The son of a psychologist and an orthodontist graduated from high school in 1987 in Freiburg im Breisgau. From 1989 to 1997 he studied history and Romance studies at the Ruprecht-Karls-Universität Heidelberg . From 1994 to 1995 he obtained the “Diplôme Européen d'Etudes Médiévales” at the Biblioteca Apostolica Vaticana in Rome. In 1997 he passed the state examination for higher teaching qualifications at grammar schools. In the 2001/2002 winter semester he received his doctorate in Heidelberg with a study on canonization procedures in the European late Middle Ages, supervised by Jürgen Miethke and Stefan Weinfurter . From 2002 to 2006 he worked at the Max Planck Institute for European Legal History in Frankfurt am Main.
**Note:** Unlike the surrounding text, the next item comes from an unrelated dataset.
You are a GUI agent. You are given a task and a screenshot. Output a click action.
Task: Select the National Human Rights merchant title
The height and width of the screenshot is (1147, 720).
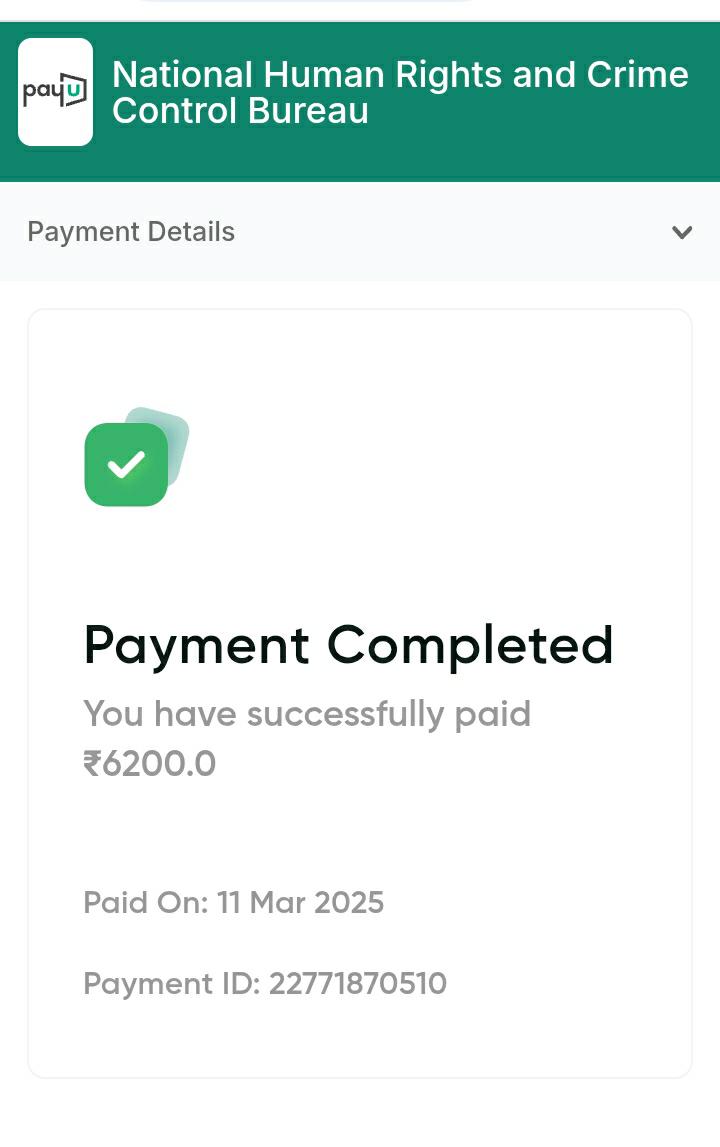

From 2003 to 2006 Wetzstein was a lecturer for medieval history at the Ruprecht-Karls-Universität Heidelberg and from 2007 to 2009 a research assistant at Weinfurter. His habilitation followed with a thesis on communication spaces in the European High Middle Ages. Wetzstein was a substitute professor for Medieval History in the summer semester 2011 at the University of Freiburg im Breisgau , in the winter semester 2011/12 to the summer semester 2012 at the Catholic University of Eichstätt-Ingolstadt and in the winter semester 2012/13 for Medieval History at the University of Rostock. In 2013 he accepted a call for a W3 professorship at the University of Rostock and was appointed university professor for the history of the Middle Ages. A year later he accepted a professorship for Medieval History at the Catholic University of Eichstätt-Ingolstadt, where he has been teaching since the 2015 summer semester.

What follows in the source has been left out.